А. М. Ну это я так понимаю: бывшая партноменклатура советская. Почти.

Б. К. Нет, не вся. Но, по крайней мере, по существу-то все были членами партии, некоторые — членами горкома, разных партийных структур.

А. М. В начале девяностых демократические движения много раз предлагали Ельцину провести люстрацию, отстранить всех бывших партработников от должностей во властных структурах. И сегодня мы уже от нового поколение молодых политиков слышим: «Жаль, что Ельцин люстрацию не провёл». А если бы провёл, получилось бы так работать?

Б. К. Ребята, я хочу спросить вас вот о чём: а как сейчас сегодня рождаются кадры, вы не задумывались? Посмотрите, кто сегодня у нас находится у власти. Ведь многие люди не прошли всего, что необходимо для того, чтобы командовать всем городом. Когда были горкомы и райкомы партии, был и отдел кадров, в котором вели реестр людей, проходивших определённые категории подготовки. Допустим, когда мне нужно было найти человека на определённую должность, я шёл в райком или горком партии: ребята, мне нужен такой-то специалист. Посмотрим, и смотрели: производственник, хорошую школу прошёл. Ну давайте так смотреть: допустим, Михаил Александрович Смирнов был секретарём горкома партии по промышленности и строительству. А начинал-то где? На производстве, на заводе «Рабочий металлист». Эти ребята прошли всю цепочку: мастер производства, начальник цеха, и уже потом — партийные дела. Кроме того, в городе он всё знает, и его все знают. Если бы так — раз отрезали и выбросили… Слушайте, ребята, это сейчас он так приходит. Давайте так: Ирина Переверзева пришла. Извините, так нехорошо говорить, но я сам видел: урвать это, урвать то, там кого-то поставить, какие-то авантюры сделать — вот результаты по многим вопросам. А коммуналка? Я, допустим, пришёл на должность старшего инженера горкомхоза, а перед этим на заводе поработал, не один год на водоканале, весь коллектив знал, только после этого стал старшим инженером. Потом назначили главным инженером, а затем и начальником горкомхоза. Я весь город знал, все подземные сети, знал что где пересекается. А потом — первый заместитель председателя исполкома по строительству, со всеми руководителями всех строительных организаций имел контакты в центре Москве. Конечно, было легче работать: и тебя знают, уважают, и ты знаешь. Вот сейчас где-нибудь есть какой-нибудь Совет директоров? Да нету. Думаете руководители знают всех директоров? Да не знают, а мы всех же директоров знали, мы раз в месяц все собирались, чтобы обсудить дела, и их рекомендации использовали. Мы на этих заседаниях бывали. Понимаете, это, конечно, дорогого стоит.

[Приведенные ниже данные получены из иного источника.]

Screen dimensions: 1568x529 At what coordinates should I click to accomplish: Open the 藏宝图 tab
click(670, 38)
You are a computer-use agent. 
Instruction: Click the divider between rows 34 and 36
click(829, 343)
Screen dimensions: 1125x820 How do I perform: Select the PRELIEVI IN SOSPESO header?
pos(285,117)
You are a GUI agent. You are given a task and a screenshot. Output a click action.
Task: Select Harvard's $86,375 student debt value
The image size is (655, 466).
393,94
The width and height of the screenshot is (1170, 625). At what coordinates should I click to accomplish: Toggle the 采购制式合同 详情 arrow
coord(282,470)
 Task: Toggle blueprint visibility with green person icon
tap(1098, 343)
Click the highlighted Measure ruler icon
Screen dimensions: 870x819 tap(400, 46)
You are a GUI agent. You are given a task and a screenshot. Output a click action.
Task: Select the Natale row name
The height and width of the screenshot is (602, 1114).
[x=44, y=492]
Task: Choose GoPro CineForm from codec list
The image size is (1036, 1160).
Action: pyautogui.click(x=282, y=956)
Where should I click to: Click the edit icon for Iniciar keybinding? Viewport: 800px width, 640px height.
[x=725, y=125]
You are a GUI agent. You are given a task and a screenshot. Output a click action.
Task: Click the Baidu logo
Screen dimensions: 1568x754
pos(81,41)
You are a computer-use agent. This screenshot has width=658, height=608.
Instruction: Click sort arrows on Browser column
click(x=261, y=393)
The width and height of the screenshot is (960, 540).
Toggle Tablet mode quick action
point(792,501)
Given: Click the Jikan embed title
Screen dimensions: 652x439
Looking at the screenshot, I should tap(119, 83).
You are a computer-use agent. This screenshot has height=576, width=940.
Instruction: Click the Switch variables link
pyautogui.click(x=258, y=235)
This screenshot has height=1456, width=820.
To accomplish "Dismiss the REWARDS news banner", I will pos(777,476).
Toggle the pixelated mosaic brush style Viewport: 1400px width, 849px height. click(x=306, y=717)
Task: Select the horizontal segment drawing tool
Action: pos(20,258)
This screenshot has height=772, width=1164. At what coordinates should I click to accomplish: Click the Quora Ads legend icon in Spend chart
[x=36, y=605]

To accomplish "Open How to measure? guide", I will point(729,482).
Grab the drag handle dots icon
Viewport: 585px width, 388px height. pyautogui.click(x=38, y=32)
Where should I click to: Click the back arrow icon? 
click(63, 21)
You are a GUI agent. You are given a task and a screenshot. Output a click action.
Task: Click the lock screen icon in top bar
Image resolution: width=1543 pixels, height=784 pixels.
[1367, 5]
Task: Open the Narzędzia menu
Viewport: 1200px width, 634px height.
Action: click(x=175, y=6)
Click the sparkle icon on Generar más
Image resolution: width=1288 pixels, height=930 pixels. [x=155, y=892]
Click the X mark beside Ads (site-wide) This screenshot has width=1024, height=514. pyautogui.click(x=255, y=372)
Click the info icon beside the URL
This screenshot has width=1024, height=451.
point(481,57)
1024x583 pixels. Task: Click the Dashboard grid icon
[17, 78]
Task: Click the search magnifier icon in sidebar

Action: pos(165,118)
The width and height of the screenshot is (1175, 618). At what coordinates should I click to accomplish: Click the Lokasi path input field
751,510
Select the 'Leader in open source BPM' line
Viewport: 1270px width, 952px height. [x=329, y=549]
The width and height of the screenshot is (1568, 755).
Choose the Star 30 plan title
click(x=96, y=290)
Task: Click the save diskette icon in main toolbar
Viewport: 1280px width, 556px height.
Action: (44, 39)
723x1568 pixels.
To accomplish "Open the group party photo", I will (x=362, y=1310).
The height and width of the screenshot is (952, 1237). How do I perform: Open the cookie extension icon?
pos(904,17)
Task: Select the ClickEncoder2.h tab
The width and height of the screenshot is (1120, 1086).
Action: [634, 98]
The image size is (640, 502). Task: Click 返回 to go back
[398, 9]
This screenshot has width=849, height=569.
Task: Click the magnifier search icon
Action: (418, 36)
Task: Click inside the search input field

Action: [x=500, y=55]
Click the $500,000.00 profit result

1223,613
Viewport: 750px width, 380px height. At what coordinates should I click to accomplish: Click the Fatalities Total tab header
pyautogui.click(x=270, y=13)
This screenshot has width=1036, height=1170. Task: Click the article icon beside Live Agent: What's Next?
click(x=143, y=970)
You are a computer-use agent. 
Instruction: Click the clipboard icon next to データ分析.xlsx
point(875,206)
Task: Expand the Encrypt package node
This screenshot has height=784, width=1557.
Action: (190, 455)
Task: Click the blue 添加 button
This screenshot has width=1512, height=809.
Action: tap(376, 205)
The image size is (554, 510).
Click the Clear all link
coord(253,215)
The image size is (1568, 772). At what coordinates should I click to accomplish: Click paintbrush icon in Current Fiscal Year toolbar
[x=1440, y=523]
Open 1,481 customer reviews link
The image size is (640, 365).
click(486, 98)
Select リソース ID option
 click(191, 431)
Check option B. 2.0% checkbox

А. М. Я иногда вспоминаю 1990-е годы, и в моей семье было такое ощущение, что мэр Костромы — крепкий хозяйственник и что город находится в надёжных руках. Поэтому у меня все родственники всегда голосовали за вас. И когда вы в губернаторы баллотировались — тоже.

Скажите всё-таки, когда был переходный период, вы говорите, что остались люди оттуда, из советского периода, и продолжали работать, а были ли какие-то идеологические противоречия, замечали ли сотрудники администрации, что не то что-то происходит? Например, мы привыкли так жить, а сейчас нас просят по-новому жить. Было ли такое ощущение в девяностые годы?

Б. К. В тот период времени абсолютно не было. Как работали, так и работали. Так же, как работники партии раньше работали сами, хочу сказать, ещё раз подчеркнуть, они работали в связке с нами. Я больше всех, скажем, со строительным отделом работал. Мы никогда антагонизмом не занимались: кто там начальник, кто подчиненный — понимаете? Вместе сидели, обсуждали вопросы. Получение задвижек, других материальные ресурсов — это всё вместе решали. Кому-то надо позвонить, а я, допустим, не могу, так они через свои партийные органы звонили. Понимаете, вот так это было, то есть в тот период времени мы, по существу, работали единой командой, не было никакого разделения даже в тот период времени. Может быть, на линии обкома проявлялось, а вот на уровне города я этого не чувствовал. У меня были контакты с Николаем Степановичем Тихомировым, первым секретарём. Как только он ушёл, когда ликвидировали партийные органы, я сделал всё, чтобы тут же взять его советником к себе, то есть первый секретарь был у меня советником. Мы создали Совет бывших партийных работников, а потом попросили, чтобы они взяли в этот Совет и наших, из администрации. Мы до сих пор встречаемся два раза в год со всеми бывшими партийными и советскими работниками, вот так получается.

А. М. В оппозиции были только бабушки и дедушки из КПРФ?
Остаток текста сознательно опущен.